Norma Tanega was an important if under-the-radar figure in the creative community of Claremont, where the singer-songwriter attended college on the cusp of the 1960s and returned in 1972 after essentially retiring from music.
When Tanega died in December 2019, her mordant 1966 song “You’re Dead” was reaching a larger audience than ever as theme song for the FX vampire comedy “What We Do in the Shadows.” But her best-known album, 1966’s “Walkin’ My Cat Named Dog,” was barely in print, and her second album, “I Don’t Think It Will Hurt if You Smile,” whose tepid reception led her to give up, was forgotten.
It’s a bit easier to appreciate her musical accomplishments with the release of “I’m the Sky: Studio and Demo Recordings, 1964-1971,” a modest boxed set of her best recordings. I saw it on display at Amoeba Music a few weeks ago and picked it up out of curiosity.
It’s got six songs from her debut album, including the two mentioned above, and seven from her little-known 1971 follow-up. Another 15 demo recordings from 1964-71 are included too, among them the self-deprecating “I Wish I Had a Name Like Norma Tanega.”
(Sample couplet: “It can rise to the occasion/Even though it’s not Caucasian” — ha! Her parents were Filipino and Panamanian.)

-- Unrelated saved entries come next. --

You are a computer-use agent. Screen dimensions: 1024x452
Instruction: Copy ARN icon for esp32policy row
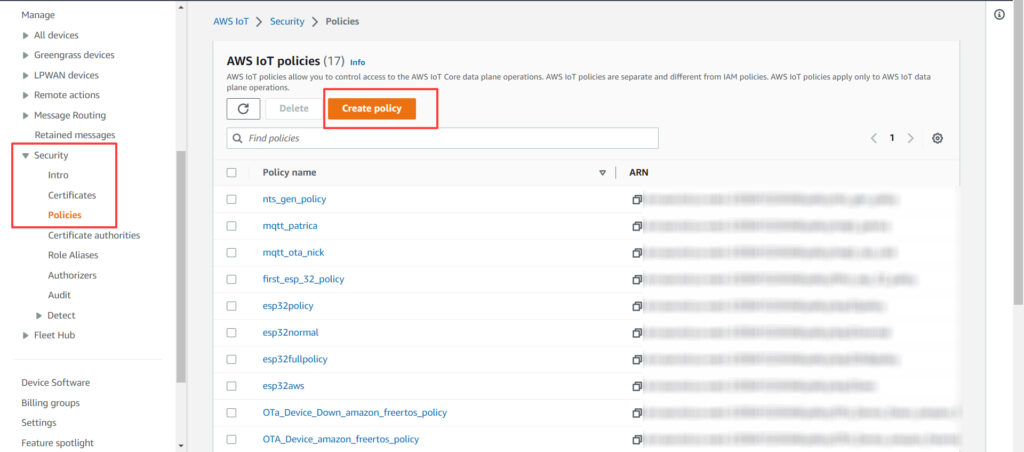(637, 306)
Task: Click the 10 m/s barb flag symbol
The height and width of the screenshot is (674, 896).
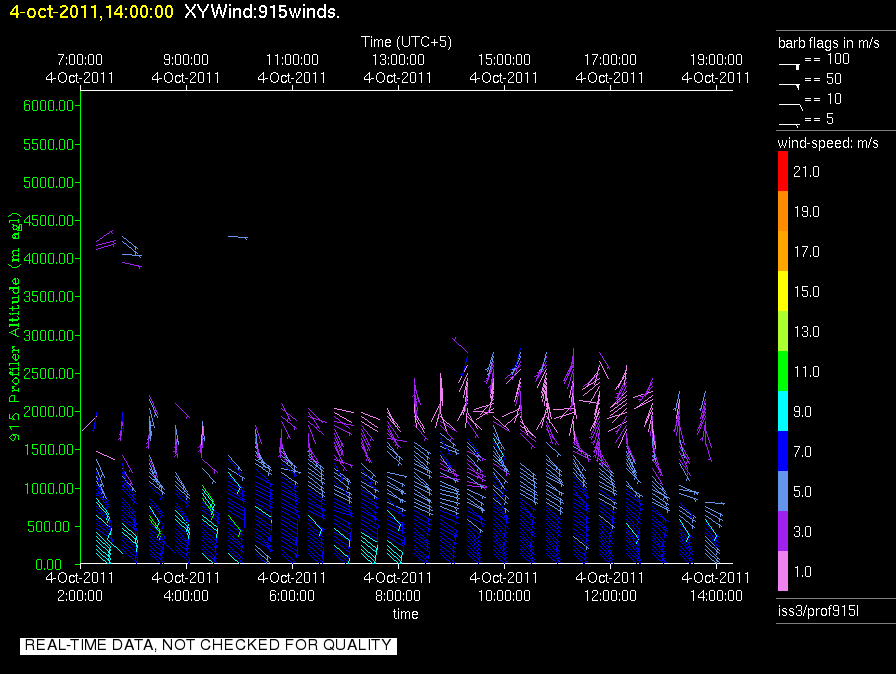Action: 790,103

For what it’s worth, the music site Pitchfork rated the set 7.5 out of 10. The critic didn’t say, a la “American Bandstand,” if it had a good beat or if you could dance to it.
The set’s booklet has a biography written by Erin Osmon, a music journalist who had several in-person interviews with her before Tanega’s death at 80 from cancer.
A few months before her death, Tanega had an exhibition of her paintings at Claremont Heritage’s Garner House and consented to an interview with yours truly, which was sometimes amusing, occasionally illuminating and generally awkward.
As her friend and attorney Al Shine, who sat in, told me recently, Tanega believed that being uncommunicative would add to her mystique. She opened up a bit more with Osmon, who spent four days at her home on Mount Baldy Road, although the journalist told me via email that Tanega maintained “a particular knack for dodging questions.”
Anthology Recordings, the label that released the two-disc set, has also published a book about Tanega. “Try to Tell a Fish About Water” collects paintings, illustrations, photos, journal entries and reminiscences by her friends. I haven’t seen a copy, just a video that quickly flips through the book page by page.
Between the two releases, Tanega’s unconventional life and career seem properly memorialized, allowing her to be better appreciated. Anthology Recordings rose to the occasion, whether or not it’s Caucasian.
Today in Riverside
A reminder that I’ll have a table at the Riverside Historical Society’s Local History Book Fair Sunday, Oct. 2, from noon to 3 p.m. at Riverside Medical Clinic, 7117 Brockton Ave. in Riverside, as will a bunch more local writers of Inland Empire nonfiction. Stop by and see us!
I’ll have my four books of past columns, including my latest, “100 Years of the Los Angeles County Fair, 25 Years of Stories.” Appropriately, at the book fair, you can buy a fair book.
brIEfly
Tim Rutten, a journalist for nearly 50 years, was a native son of San Bernardino who went on to a career at the L.A. Times with multiple roles as reporter, copy editor, bureau chief, book critic and columnist. He was part of the team that won a 1994 Pulitzer for coverage of the Northridge earthquake. Rutten was found dead Sept. 8 after a fall in his home in Alhambra at age 72. I lift a toast to a fellow ink-stained scribe.